** Opening DATA SECTION block **

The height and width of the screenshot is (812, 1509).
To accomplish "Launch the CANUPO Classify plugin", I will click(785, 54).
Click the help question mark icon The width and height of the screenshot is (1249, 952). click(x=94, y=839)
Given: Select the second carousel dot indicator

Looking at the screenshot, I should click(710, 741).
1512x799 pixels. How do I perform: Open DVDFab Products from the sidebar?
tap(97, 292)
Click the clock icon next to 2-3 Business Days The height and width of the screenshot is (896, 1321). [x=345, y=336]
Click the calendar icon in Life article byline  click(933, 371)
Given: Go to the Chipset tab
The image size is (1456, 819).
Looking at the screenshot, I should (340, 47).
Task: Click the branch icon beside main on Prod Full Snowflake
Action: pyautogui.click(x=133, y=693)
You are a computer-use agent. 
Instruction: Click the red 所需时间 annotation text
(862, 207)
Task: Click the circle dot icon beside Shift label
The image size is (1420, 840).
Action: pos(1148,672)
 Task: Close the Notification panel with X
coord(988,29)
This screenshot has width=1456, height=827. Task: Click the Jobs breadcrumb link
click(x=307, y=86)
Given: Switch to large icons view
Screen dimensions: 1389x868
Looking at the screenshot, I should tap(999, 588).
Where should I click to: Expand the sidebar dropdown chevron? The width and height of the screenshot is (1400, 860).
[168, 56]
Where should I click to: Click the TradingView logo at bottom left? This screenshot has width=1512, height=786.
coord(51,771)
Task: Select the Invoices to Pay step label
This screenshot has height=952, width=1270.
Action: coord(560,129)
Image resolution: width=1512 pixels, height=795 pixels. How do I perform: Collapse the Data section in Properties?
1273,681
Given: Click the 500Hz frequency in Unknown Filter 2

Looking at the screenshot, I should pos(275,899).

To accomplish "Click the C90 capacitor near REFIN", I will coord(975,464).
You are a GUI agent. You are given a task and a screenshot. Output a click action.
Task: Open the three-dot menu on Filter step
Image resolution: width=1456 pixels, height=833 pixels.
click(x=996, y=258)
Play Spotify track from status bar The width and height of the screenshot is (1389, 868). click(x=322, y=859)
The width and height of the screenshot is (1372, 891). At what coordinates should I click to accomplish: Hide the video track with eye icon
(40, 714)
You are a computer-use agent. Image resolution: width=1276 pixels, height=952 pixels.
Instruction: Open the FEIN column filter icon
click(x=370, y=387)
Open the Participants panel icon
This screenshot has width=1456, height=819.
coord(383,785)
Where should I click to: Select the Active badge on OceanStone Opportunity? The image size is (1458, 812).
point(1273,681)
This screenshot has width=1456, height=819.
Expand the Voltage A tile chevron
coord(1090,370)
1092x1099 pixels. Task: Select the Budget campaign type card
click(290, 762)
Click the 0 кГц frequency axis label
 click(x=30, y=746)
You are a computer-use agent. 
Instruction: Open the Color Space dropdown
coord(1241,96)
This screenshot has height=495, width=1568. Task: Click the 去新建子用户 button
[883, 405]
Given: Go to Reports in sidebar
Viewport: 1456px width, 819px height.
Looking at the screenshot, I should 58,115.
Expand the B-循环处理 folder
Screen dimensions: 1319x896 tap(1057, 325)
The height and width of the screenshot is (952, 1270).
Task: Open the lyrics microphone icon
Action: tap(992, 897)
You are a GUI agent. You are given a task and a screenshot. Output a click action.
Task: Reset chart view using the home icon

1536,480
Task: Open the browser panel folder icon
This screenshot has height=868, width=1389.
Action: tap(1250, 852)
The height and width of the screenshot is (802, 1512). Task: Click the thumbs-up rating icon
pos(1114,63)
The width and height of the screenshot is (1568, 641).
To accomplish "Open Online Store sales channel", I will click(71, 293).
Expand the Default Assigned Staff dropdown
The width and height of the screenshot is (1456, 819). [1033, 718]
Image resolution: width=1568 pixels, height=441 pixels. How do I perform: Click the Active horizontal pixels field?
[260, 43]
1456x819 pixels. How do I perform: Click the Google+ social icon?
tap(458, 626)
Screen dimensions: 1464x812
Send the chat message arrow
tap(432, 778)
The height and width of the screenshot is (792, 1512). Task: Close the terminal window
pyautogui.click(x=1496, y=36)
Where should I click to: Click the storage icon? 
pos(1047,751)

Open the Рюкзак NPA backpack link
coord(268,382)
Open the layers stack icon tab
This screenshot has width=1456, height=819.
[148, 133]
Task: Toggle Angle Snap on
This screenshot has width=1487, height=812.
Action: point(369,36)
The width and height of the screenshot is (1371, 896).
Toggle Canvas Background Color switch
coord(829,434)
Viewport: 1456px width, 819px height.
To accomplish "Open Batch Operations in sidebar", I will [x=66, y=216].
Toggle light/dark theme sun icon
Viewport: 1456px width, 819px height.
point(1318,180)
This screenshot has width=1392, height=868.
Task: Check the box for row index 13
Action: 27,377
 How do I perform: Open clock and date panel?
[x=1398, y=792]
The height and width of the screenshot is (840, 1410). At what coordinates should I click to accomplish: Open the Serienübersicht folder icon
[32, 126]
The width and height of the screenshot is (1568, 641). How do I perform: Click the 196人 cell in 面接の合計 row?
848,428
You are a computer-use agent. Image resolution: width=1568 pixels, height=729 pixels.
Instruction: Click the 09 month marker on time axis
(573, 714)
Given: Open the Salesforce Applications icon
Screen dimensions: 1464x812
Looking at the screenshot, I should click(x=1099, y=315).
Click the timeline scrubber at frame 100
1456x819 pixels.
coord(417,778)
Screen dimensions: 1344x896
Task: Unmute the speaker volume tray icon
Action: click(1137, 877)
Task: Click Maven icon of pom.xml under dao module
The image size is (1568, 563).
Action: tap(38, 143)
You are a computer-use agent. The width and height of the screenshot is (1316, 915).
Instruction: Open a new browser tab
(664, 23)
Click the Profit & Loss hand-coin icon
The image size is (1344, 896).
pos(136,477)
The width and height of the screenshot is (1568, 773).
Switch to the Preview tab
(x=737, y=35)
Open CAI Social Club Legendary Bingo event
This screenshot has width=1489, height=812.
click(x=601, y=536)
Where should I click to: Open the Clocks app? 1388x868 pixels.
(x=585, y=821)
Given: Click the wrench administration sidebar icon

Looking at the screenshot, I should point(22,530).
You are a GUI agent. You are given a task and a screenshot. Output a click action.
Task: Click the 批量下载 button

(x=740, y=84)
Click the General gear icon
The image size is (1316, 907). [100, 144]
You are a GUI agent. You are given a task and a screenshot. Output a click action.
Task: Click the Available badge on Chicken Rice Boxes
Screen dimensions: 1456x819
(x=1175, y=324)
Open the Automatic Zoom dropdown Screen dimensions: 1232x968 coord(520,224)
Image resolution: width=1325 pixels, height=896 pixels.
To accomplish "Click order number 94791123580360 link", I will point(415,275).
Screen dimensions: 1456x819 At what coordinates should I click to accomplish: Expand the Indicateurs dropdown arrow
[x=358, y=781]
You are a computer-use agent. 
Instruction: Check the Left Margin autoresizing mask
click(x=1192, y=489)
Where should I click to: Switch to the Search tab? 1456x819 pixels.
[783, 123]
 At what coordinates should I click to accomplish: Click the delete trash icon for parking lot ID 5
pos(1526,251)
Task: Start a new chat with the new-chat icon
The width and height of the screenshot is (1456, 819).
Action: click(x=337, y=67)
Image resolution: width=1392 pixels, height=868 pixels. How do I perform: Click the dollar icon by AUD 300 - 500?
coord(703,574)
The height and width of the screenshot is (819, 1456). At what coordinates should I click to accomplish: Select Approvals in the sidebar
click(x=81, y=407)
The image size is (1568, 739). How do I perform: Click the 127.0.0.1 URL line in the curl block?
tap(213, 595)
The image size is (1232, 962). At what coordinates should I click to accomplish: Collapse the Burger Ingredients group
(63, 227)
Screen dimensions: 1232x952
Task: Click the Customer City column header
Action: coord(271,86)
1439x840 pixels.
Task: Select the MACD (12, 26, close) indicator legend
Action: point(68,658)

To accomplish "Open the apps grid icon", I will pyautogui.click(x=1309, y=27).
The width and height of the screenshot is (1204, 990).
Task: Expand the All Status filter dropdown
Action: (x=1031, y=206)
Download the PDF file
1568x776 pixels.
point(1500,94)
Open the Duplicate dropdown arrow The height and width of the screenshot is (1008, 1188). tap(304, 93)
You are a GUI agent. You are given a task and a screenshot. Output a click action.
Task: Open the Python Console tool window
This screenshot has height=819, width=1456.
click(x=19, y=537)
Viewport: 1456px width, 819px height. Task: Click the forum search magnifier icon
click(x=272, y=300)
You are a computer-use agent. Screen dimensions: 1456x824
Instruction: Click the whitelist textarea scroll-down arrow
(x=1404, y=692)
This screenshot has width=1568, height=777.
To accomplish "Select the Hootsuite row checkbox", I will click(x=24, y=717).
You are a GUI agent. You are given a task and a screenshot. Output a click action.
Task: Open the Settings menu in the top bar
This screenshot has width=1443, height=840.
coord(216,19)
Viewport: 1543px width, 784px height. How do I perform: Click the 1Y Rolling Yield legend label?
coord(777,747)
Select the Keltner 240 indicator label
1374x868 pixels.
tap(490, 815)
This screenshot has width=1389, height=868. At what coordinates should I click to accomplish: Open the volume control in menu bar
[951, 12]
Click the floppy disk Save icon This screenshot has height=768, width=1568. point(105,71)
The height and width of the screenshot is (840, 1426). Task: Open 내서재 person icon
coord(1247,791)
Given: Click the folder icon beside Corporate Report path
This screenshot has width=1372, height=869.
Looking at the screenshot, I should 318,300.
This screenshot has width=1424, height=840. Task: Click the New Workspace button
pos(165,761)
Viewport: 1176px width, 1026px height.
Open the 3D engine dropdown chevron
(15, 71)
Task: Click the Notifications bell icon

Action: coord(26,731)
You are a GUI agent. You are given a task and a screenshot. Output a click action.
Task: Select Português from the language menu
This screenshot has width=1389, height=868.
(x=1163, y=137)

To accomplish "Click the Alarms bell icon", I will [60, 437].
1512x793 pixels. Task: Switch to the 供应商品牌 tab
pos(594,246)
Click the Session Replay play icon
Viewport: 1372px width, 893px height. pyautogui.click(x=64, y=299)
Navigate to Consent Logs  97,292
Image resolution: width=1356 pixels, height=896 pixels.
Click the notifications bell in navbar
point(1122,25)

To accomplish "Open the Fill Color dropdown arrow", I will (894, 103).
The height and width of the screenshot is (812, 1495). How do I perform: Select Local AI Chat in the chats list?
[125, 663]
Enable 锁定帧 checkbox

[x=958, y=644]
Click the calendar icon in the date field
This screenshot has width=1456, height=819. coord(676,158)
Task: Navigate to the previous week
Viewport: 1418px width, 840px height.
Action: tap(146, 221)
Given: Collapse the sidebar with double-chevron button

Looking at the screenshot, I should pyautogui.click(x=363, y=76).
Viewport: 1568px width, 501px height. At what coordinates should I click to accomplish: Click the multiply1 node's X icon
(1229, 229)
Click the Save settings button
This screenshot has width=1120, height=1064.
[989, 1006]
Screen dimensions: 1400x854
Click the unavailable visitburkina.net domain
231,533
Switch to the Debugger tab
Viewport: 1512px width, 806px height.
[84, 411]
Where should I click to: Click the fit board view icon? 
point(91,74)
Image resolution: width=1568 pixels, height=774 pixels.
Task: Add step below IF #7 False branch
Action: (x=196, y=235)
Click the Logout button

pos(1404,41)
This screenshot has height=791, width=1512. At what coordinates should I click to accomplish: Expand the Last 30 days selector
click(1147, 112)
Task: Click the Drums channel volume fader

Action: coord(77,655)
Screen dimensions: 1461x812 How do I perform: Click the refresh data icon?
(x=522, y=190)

** Closing DATA SECTION block **

## EXERCISE REQUIREMENTS
Beginning with the opening line above, retype the records exactly through the line with "Play Spotify track", both ends included.

## OUTPUT OF THE TASK
The height and width of the screenshot is (812, 1509).
To accomplish "Launch the CANUPO Classify plugin", I will click(785, 54).
Click the help question mark icon The width and height of the screenshot is (1249, 952). click(x=94, y=839)
Given: Select the second carousel dot indicator

Looking at the screenshot, I should click(710, 741).
1512x799 pixels. How do I perform: Open DVDFab Products from the sidebar?
tap(97, 292)
Click the clock icon next to 2-3 Business Days The height and width of the screenshot is (896, 1321). [x=345, y=336]
Click the calendar icon in Life article byline  click(933, 371)
Given: Go to the Chipset tab
The image size is (1456, 819).
Looking at the screenshot, I should (340, 47).
Task: Click the branch icon beside main on Prod Full Snowflake
Action: pyautogui.click(x=133, y=693)
You are a computer-use agent. 
Instruction: Click the red 所需时间 annotation text
(862, 207)
Task: Click the circle dot icon beside Shift label
The image size is (1420, 840).
Action: pos(1148,672)
 Task: Close the Notification panel with X
coord(988,29)
This screenshot has width=1456, height=827. Task: Click the Jobs breadcrumb link
click(x=307, y=86)
Given: Switch to large icons view
Screen dimensions: 1389x868
Looking at the screenshot, I should tap(999, 588).
Where should I click to: Expand the sidebar dropdown chevron? The width and height of the screenshot is (1400, 860).
[168, 56]
Where should I click to: Click the TradingView logo at bottom left? This screenshot has width=1512, height=786.
coord(51,771)
Task: Select the Invoices to Pay step label
This screenshot has height=952, width=1270.
Action: coord(560,129)
Image resolution: width=1512 pixels, height=795 pixels. How do I perform: Collapse the Data section in Properties?
1273,681
Given: Click the 500Hz frequency in Unknown Filter 2

Looking at the screenshot, I should pos(275,899).

To accomplish "Click the C90 capacitor near REFIN", I will coord(975,464).
You are a GUI agent. You are given a task and a screenshot. Output a click action.
Task: Open the three-dot menu on Filter step
Image resolution: width=1456 pixels, height=833 pixels.
click(x=996, y=258)
Play Spotify track from status bar The width and height of the screenshot is (1389, 868). click(x=322, y=859)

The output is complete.